Pioglitazone for the Primary and Secondary Prevention of Cardiovascular and Renal Outcomes in Patients with or at High Risk of Type 2 Diabetes Mellitus: A Meta-Analysis

Context: The goal of the meta-analysis was to evaluate the effect of pioglitazone on the primary and secondary prevention of cardiovascular diseases (CVDs) and renal adverse events in patients with or at high risk of type 2 diabetes mellitus (T2DM). Design: Randomized controlled trials (RCTs) comparing pioglitazone with any control were identified through PubMed, Embase, and the Cochrane Library. Cardiovascular outcomes included major adverse cardiovascular events (MACEs, defined as the composite of nonfatal myocardial infarction, nonfatal stroke, and cardiovascular death), hospitalization for heart failure, and all-cause mortality. Renal outcomes included change in urinary albumin to creatinine ratio and 24-hour urinary protein excretion. Weighted mean difference (WMD) and risk ratio (RR) with 95% confidence intervals (CIs) were pooled. Results: A total of 26 studies with 19 645 participants were enrolled. Pioglitazone reduced the risk of MACE (RR, 0.8 [95% CI, 0.7-0.9]), with benefit only seen in patients with a history of established CVDs (0.8 [0.7-0.9]) and not in those without (1.0 [0.7-1.3]).
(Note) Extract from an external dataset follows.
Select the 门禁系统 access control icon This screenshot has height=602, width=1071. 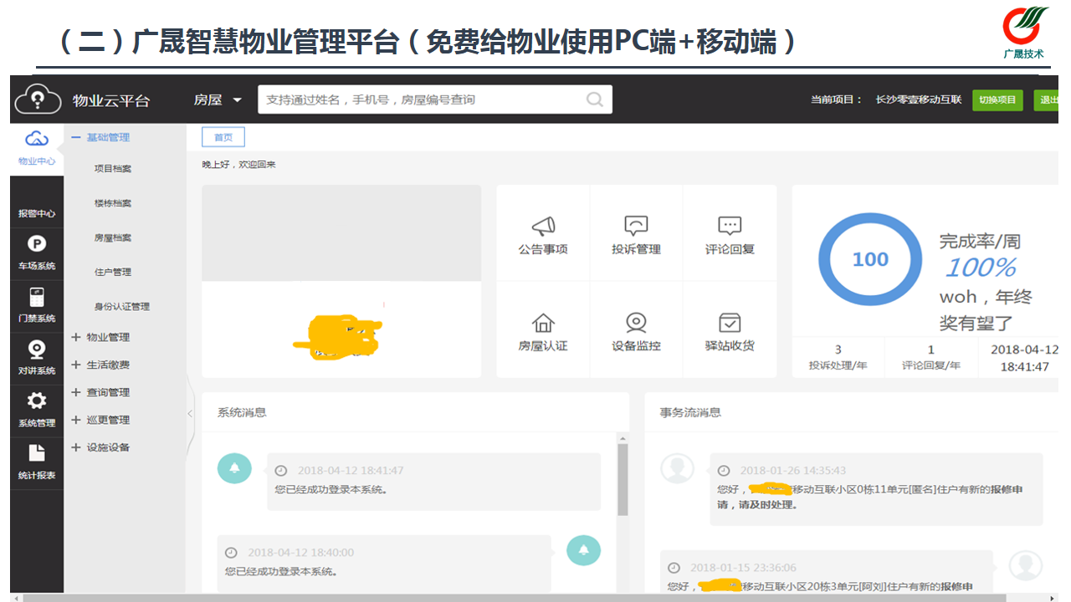pos(37,298)
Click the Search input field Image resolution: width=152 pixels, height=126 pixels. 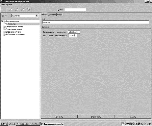(x=75, y=10)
Regarding the individual components, pioglitazone reduced the risk of nonfatal myocardial infarction (0.8 [0.6-1.0]) and nonfatal stroke (0.8 [0.7-0.9]), which was confined to patients with a history of established CVDs, whereas no treatment effect was found on cardiovascular death (1.0 [0.7-1.2]) regardless of the presence of established CVDs. Pioglitazone increased the risk of hospitalization for heart failure (1.3 [1.1-1.6]) and had no treatment effect on all-cause mortality (1.0 [0.8-1.1]). Pioglitazone reduced albuminuria by 18.5% (WMD 18.5% [95% CI, 21.1-16.0]), with a similar benefit in patients with different renal function categories. Conclusions: Pioglitazone should be considered in patients with or at high risk of T2DM for the prevention of cardiovascular endpoints, especially in those with a history of established CVD who might benefit the most. Robust reductions in progression of renal disease are seen regardless of baseline renal function degree.